Nothing is as ephemeral as a web trend. Sean Carton over at Ziff-Davis Publishing has created a list of Top Ten Web Fads that have outlived their usefulness. Below is an abbreviated synopsis, with my take on these fads:
1. Portals: One of the most irritating trends of the late ’90s was the move to make every site a "portal."
A successful business needs repeat customers. Similarly, a successful website needs repeat visitors. One way to achieve that was to provide one-stop shopping with everything a visitor might need jammed into one website. I still see vestiges of this with little icons and graphics with the "weather for your area".
2. Splash Pages: Ugh. Gag. Barf. Everyone hated these things (so expertly parodied at the famous "Skip Intro" site), yet for some reason there was a period of time when having a fancy Flash intro page to your site was all the rage.

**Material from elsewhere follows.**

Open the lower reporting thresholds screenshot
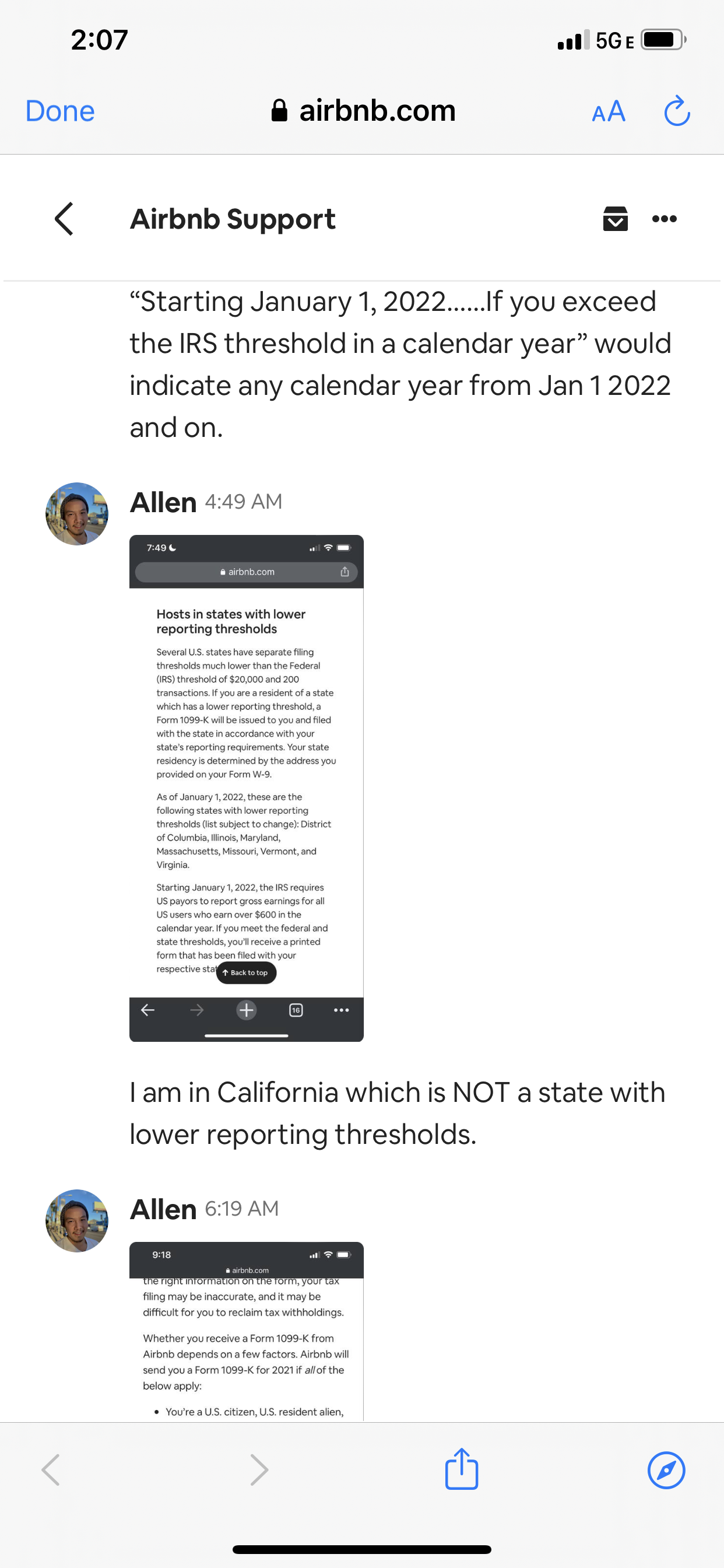 point(247,788)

Couldn’t have said it better. Even if a site had a really cool splash page, how many times do you really want to see it before getting to the meat of the site?

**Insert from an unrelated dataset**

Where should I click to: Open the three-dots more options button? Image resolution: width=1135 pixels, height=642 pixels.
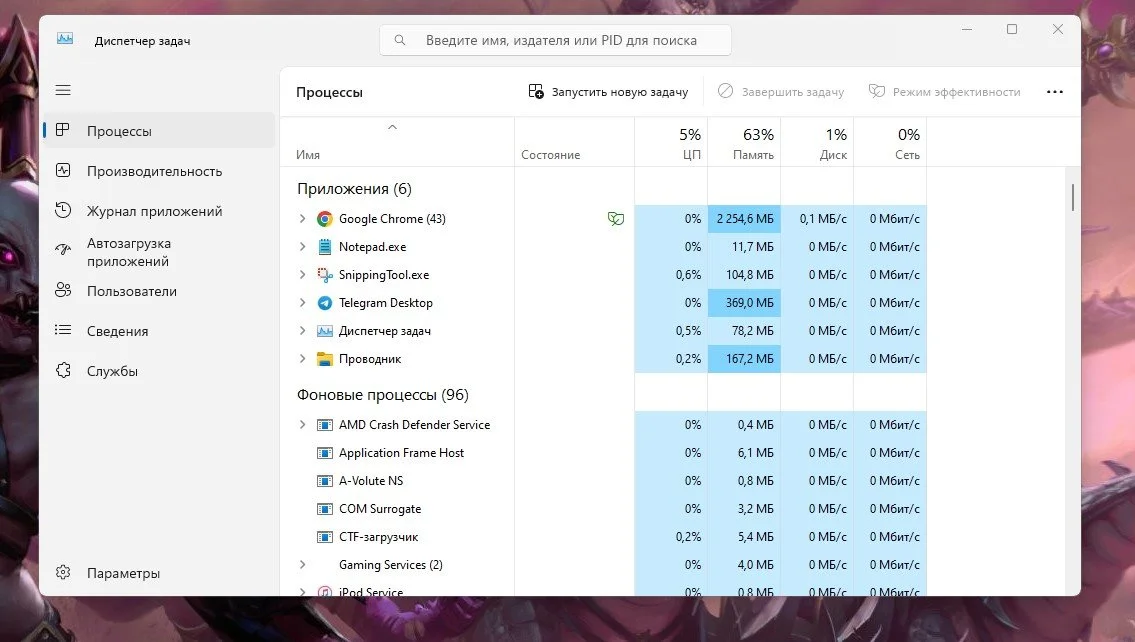[x=1055, y=92]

3. "Community"…All of a sudden sites started sprouting "community" sections in an effort to get users to chat, hang out, and generally become part of the "community." Unfortunately not many did. Who wants to define their social group by the kind of soap they use?
Here I’ll differ from Sean a wee bit. The most successful sites are community-driven. Think Fark.com or Craig’s List. However, that community must be a natural outgrowth, and should not be forced. I’ve seen many forums set up on various sites where the only comments were posted by the forum administrator/creator. I’m guilty of creating three such forums myself. If the interest isn’t there, the community won’t flourish.
4. Page counters
Yes, I think we’ll all agree these things have no place on any serious website.
5. Homepages: There was a time when no cybercitizen could hold their head up without having their own "homepage" filled with bad family photos, resumes, descriptions of hobbies, and personal details that nobody but the homepage designer’s mother cared about.
Guilty – just look at Taylor Digital Arts. However, I gotta wonder – how is a blog that much different?
6. MIDI songs, animated GIF icons, divider bars, and other garbage.
Both my first personal site and my first school website had bouncing baloney all over it. My personal site had a cool (I thought a the time) midi file that started up when the site loaded. Little did I know how annoying that would get. I still have teachers in my workshops that want to load up their pages with this junk.
7. Guestbooks: Why anyone thought that asking visitors to leave their name and a comment in a virtual "guestbook" was a good idea is beyond any rational explanation (and why people actually did it also defies logic).
I’ll agree to some extent, especially if we’re talking about a commercial site. For small organizations and individuals, a guestbook was the only way to get feedback from web visitors. However, blog comments and other feedback methods have made guestbooks redundant.
8. E-Postcards: Nothing prompts copycats like wild success, so it was no surprise that after the early success of BlueMountain.com everyone began to think that e-postcards were a good idea.
9. Mobile access/mobile content/WAP: Remember when everyone thought that the mobile internet revolution was just around the corner?
Number 8 I’ll leave as is. Seems like a good CSS design ought to take care of number 9, too, so no further comment.
10. Awards: …Unfortunately most "award" sites were really just thinly veiled scams designed to capture cash via entry fees or vanity sites for folks who just liked to feel that they were the final arbiters of taste. Eventually folks began to realize that earning "Site of the Hour" on "Billy Bob’s Big List o’ Links n’ Stuff" wasn’t that much of an honor and most of these things went away.
Several of my sites have won awards from the SC Chapter of the National School Public Relations Association. I would submit an application each year, pay the application fee, and receive my piece of paper suitable for framing, along with the privilege of displaying the award on my website. I no longer do that. After serving as a judge one year, I decided that it was a money-making routine, as just about anyone who paid the fee got some kind of award, and the criteria seemed too low.
The scary thing is, I still see these items on many, many many web pages. Either these folks did one design years ago and haven’t bothered to update anything, or they haven’t kept up with current trends. Usually, they are self-designed, without the benefit of professional web gurus.
Sean is working on an article about current trends that will soon be gone. It will be interesting to see what makes that list. Moblogging, anyone?